Или же, упоенно размышлял он, остаться одному с группой хорошеньких женщин в городе, откуда все остальные жители бежали в страхе перед чумой, землетрясением, извержением вулкана или еще какой-либо грозной опасностью, которой только он мог презрительно пренебречь. Облизывая губы кончиком языка, он представлял, как будет сибаритствовать в лучших кондитерских и бакалейных лавках — заглатывать, точно анаконда, заграничные деликатесы: вкуснейших рыбок из России, Франции и Сардинии, угольно-черные окорока из Англии, спелые оливки, персики в коньяке и шоколадки с ликерной начинкой. Он будет извлекать из старых погребов маслянистое бургундское, отбивать о стену золотые горлышки охлажденных землей бутылок с шампанским и утолять полуденную жажду, выдернув затычку из огромной бочки с Miinchener dunkels.[13] Когда его белье станет грязным, он найдет себе новое, шелковое, и самые тонкие рубашки; каждый день он будет обзаводиться новой шляпой — и новым костюмом, как только пожелает.
Каждый день он будет переходить в новый дом и каждую ночь спать в новой постели, пока наконец не изберет для постоянного жительства наиболее роскошный особняк и не снесет туда лучшие сокровища всех библиотек города. И наконец, когда он захочет какую-нибудь из тех нескольких оставшихся в городе женщин, которые будут тратить все свое время на то, чтобы изыскивать новые способы его обольщения, он призовет ее, ударяя в колокол на здании суда — число ударов будет соответствовать ее номеру (он каждой даст номер).
Он жаждал одиночества в неограниченном изобилии. Его темное пылающее воображение обращалось к царствам на дне моря, к замкам на головокружительных утесах и к царству эльфов глубоко в земных недрах. Он ощупью искал край фей, куда не ведет никакая дверь, — ту безграничную манящую страну, начинающуюся где-то под листом или под камнем. И ни одна птица не пела.
И более реалистично он представлял себе свое великолепное подземное обиталище — пещеры, скрытые глубоко в сердце горы, обширные помещения в бурой земле, пышно убранные его пчелиной добычей. Прохладные спрятанные цистерны будут снабжать его воздухом; сквозь потайное отверстие в склоне он будет глядеть на петляющую дорогу и на вооруженных солдат, явившихся сюда, чтобы отыскать его; и услышит шорох их тщетных поисков у себя над головой.
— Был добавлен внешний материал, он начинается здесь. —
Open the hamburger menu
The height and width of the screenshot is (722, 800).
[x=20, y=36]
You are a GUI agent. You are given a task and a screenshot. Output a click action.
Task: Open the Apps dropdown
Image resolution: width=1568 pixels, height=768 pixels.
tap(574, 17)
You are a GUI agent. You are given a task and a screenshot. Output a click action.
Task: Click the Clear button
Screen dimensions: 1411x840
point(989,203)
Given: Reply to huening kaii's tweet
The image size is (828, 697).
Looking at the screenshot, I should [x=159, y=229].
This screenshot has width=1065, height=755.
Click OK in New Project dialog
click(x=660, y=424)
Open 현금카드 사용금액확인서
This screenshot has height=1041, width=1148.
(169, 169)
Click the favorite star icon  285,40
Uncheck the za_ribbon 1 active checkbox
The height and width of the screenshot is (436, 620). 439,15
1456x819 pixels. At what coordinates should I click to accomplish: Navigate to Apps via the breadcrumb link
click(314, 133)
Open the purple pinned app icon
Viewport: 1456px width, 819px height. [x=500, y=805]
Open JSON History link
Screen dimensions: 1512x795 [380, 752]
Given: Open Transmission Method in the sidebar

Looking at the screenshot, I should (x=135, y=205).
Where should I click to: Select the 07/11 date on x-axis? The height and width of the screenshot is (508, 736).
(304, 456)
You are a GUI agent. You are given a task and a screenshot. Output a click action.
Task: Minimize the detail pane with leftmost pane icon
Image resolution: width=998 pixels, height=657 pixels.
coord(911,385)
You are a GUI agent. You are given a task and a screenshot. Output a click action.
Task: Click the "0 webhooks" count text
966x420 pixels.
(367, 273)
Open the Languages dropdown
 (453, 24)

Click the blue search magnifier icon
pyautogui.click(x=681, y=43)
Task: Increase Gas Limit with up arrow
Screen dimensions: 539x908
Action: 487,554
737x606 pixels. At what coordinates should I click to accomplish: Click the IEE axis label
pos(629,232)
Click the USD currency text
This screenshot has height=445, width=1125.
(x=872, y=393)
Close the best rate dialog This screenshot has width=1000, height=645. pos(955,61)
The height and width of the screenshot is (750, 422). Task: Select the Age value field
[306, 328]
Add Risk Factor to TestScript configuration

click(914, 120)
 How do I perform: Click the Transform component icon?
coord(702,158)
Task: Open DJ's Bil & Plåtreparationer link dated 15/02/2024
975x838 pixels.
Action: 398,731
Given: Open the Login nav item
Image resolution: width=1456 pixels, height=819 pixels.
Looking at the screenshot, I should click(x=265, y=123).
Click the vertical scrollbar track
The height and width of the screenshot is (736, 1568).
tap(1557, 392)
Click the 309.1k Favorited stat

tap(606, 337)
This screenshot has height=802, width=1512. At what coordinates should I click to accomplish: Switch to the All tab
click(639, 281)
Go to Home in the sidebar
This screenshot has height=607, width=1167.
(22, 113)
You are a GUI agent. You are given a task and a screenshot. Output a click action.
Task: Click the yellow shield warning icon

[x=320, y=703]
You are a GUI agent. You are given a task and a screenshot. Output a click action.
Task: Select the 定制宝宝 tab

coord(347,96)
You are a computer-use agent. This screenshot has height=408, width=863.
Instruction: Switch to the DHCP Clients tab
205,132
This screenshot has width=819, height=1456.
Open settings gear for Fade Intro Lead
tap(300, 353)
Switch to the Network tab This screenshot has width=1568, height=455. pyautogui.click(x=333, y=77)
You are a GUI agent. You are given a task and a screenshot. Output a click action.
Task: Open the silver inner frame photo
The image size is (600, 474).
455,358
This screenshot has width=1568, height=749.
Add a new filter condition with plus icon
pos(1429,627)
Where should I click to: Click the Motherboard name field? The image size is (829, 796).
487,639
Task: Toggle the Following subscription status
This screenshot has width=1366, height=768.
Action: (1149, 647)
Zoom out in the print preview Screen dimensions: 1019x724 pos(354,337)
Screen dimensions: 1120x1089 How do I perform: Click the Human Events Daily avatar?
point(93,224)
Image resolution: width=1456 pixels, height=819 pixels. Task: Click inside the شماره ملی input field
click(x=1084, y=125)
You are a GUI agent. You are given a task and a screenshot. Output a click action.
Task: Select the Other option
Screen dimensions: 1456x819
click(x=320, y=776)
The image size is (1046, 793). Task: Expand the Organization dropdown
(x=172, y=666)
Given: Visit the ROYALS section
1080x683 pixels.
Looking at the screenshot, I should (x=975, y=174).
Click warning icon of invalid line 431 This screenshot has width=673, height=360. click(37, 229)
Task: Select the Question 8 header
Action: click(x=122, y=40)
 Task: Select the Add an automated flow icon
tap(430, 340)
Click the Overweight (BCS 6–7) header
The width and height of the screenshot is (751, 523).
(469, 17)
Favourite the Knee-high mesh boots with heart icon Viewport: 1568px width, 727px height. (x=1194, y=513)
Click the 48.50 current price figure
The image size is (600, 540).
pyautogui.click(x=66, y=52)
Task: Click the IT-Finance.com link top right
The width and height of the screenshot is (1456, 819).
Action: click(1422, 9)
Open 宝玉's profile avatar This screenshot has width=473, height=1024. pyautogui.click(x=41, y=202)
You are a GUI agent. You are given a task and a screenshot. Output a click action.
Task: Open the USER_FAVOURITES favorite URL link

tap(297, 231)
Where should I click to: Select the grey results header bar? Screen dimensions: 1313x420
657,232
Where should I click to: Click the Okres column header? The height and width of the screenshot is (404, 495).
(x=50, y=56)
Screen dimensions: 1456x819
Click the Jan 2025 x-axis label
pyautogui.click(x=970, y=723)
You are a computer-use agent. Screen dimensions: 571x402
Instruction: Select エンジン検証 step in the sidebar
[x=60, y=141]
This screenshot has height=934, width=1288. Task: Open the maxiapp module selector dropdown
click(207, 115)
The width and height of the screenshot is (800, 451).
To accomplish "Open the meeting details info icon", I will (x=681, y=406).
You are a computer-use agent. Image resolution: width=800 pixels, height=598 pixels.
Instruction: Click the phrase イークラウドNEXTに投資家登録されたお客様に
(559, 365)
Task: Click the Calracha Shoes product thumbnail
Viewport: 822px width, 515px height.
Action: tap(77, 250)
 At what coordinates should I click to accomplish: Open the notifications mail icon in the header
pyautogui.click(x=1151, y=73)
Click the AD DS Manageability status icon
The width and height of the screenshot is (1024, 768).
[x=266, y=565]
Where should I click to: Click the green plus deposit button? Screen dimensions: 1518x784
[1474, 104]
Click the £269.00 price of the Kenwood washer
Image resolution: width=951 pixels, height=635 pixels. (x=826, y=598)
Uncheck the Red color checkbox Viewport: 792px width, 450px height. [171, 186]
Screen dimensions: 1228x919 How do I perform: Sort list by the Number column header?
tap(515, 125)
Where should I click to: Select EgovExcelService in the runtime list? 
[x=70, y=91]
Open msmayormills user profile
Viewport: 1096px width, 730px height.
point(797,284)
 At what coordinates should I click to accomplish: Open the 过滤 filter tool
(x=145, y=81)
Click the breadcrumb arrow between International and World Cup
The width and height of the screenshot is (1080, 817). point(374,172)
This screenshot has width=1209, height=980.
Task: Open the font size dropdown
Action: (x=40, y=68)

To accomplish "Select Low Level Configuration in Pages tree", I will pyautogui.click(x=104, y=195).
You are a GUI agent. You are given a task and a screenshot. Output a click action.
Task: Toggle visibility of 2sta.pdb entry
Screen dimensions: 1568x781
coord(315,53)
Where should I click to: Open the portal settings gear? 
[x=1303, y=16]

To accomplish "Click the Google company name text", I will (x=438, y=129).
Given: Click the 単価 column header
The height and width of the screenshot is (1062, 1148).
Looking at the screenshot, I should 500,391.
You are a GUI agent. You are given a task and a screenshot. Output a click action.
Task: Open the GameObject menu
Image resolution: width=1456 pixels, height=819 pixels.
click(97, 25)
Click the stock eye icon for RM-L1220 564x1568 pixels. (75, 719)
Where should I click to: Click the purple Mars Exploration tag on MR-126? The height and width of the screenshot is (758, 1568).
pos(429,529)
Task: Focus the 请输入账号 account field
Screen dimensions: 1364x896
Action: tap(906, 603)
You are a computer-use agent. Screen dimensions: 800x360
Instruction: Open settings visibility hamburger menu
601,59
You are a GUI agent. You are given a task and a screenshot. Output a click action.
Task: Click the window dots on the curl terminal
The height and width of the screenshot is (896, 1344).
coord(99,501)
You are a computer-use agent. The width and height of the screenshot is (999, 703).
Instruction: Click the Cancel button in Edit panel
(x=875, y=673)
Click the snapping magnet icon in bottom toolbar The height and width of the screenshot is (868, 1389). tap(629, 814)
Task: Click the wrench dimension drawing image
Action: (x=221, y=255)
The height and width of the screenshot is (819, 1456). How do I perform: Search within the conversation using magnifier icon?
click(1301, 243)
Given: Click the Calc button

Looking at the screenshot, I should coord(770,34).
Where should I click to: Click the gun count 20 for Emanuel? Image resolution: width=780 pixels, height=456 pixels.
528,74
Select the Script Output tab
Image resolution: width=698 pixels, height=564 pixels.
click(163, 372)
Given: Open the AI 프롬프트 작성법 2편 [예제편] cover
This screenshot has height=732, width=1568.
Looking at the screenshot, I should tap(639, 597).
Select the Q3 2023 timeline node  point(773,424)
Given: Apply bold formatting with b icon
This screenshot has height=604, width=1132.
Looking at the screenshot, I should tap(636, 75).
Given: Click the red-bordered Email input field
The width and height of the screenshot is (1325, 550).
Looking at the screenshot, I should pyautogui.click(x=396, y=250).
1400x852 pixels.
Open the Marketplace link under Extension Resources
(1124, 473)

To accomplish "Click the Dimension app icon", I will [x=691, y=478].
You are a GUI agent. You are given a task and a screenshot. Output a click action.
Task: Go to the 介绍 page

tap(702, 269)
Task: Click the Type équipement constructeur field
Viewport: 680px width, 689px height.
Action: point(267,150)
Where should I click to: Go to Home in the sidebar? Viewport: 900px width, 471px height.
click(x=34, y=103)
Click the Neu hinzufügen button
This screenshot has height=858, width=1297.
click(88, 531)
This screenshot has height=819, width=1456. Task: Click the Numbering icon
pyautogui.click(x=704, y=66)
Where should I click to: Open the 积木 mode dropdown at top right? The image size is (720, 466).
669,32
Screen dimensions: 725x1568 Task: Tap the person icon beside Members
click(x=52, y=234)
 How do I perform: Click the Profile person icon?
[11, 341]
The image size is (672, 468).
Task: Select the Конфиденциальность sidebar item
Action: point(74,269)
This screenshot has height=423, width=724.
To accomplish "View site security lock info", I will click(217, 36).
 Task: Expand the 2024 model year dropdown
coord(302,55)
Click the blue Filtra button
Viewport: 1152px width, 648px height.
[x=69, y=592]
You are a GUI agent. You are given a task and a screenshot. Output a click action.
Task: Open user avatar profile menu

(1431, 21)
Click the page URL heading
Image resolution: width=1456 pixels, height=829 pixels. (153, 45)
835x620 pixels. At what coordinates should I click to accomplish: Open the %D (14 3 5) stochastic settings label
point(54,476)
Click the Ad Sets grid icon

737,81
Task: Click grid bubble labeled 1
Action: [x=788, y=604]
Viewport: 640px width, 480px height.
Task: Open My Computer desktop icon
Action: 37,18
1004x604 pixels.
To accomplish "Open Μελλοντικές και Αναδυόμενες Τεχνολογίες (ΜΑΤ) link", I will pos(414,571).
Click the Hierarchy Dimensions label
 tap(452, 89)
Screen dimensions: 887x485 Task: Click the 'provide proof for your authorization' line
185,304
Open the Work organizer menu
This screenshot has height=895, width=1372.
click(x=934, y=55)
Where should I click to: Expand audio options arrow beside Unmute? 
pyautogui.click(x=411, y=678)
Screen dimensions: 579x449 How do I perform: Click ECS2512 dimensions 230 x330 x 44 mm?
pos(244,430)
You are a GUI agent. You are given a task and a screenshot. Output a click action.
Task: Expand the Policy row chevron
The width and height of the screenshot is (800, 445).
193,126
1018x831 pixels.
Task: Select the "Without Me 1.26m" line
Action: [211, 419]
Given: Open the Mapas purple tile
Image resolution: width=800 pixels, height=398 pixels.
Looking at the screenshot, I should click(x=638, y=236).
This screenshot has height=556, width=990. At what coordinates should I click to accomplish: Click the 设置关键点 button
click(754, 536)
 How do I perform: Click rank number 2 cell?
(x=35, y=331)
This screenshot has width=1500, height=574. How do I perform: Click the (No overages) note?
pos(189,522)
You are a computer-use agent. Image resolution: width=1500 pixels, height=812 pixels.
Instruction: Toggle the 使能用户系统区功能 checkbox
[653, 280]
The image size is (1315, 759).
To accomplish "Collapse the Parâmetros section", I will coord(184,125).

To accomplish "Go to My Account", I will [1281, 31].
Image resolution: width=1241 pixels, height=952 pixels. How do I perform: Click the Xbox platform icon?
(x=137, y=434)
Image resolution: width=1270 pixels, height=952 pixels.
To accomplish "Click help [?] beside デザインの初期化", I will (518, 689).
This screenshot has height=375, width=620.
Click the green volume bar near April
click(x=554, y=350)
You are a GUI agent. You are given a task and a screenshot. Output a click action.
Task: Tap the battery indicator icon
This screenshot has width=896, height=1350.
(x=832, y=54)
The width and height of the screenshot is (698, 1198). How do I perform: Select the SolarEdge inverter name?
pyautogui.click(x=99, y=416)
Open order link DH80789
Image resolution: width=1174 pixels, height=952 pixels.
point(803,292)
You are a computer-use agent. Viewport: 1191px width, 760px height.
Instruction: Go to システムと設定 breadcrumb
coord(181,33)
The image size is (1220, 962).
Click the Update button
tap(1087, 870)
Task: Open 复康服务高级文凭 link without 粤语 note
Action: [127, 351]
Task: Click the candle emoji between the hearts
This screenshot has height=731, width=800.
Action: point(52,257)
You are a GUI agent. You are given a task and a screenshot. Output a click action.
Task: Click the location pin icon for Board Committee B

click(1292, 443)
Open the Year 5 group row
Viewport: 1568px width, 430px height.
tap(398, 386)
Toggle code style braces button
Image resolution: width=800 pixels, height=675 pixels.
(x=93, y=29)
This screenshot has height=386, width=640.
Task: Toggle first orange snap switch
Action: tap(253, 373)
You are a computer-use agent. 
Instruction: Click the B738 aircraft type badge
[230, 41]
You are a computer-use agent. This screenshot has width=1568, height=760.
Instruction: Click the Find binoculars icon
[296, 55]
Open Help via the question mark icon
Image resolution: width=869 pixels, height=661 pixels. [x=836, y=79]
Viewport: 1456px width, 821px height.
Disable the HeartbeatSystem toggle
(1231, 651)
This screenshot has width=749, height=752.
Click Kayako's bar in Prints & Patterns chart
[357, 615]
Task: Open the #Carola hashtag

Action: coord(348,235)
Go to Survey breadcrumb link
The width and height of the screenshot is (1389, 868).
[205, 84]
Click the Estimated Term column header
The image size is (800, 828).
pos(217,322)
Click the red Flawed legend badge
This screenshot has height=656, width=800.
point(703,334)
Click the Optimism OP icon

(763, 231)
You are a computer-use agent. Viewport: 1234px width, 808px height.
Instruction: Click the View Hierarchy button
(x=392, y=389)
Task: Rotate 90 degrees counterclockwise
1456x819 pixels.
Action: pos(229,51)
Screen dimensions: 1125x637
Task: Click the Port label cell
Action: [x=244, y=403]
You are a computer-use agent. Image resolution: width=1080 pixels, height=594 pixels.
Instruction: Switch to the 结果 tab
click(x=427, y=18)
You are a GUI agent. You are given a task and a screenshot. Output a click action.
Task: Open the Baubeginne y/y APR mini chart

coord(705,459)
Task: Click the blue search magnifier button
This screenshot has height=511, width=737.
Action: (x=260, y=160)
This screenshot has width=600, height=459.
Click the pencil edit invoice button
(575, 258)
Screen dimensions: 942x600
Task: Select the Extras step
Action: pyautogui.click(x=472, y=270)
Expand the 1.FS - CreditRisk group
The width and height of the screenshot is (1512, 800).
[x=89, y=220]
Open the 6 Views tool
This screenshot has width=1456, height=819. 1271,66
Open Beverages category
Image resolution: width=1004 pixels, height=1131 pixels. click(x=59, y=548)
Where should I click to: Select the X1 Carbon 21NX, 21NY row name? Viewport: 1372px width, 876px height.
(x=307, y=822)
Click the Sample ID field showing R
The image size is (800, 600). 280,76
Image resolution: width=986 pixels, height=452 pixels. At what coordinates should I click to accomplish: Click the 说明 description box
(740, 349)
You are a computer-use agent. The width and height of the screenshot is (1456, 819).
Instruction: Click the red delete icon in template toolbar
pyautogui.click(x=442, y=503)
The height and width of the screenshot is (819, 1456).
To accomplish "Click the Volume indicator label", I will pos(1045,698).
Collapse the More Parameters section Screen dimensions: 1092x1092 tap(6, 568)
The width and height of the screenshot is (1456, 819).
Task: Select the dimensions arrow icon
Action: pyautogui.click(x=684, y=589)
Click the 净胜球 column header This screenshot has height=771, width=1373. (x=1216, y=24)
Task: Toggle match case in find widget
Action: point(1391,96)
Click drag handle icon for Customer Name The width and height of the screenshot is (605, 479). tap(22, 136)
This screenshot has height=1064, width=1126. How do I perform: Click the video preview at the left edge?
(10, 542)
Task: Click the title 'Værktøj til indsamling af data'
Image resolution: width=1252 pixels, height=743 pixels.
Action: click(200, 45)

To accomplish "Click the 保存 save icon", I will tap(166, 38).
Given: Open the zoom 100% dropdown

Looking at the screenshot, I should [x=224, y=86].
Он будет ловить больших рыб в подземных озерах, его огромные земляные погреба будут уставлены старыми винами, он будет отбирать у мира лучшие сокровища, включая самых красивых женщин, и его никогда не поймают.
Копи царя Соломона. Та. Прозерпина. Али-Баба. Орфей и Эвридика. Нагим я вышел из утробы матери. Нагим возвращусь. Пусть материнская утроба земли поглотит меня. Нагой, бесстрашный, крохотный человек, поглощенный огромными бурыми недрами.
Они подходили к последнему перекрестку перед «Диксилендом». И тут только мальчик заметил, что они идут гораздо быстрее, чем раньше, — что ему приходится чуть ли не бежать, чтобы не отстать от неуклюже и размашисто шагающего Ганта.
Его отец тихонько постанывал на долгих дрожащих выдохах и прижимал ладонь к больному месту. Юджин глупо прыснул. Гант бросил на него взгляд, полный упрека и физической муки.
— Ох-х-х! Боже милосердный! — взвизгнул он. — Мне больно!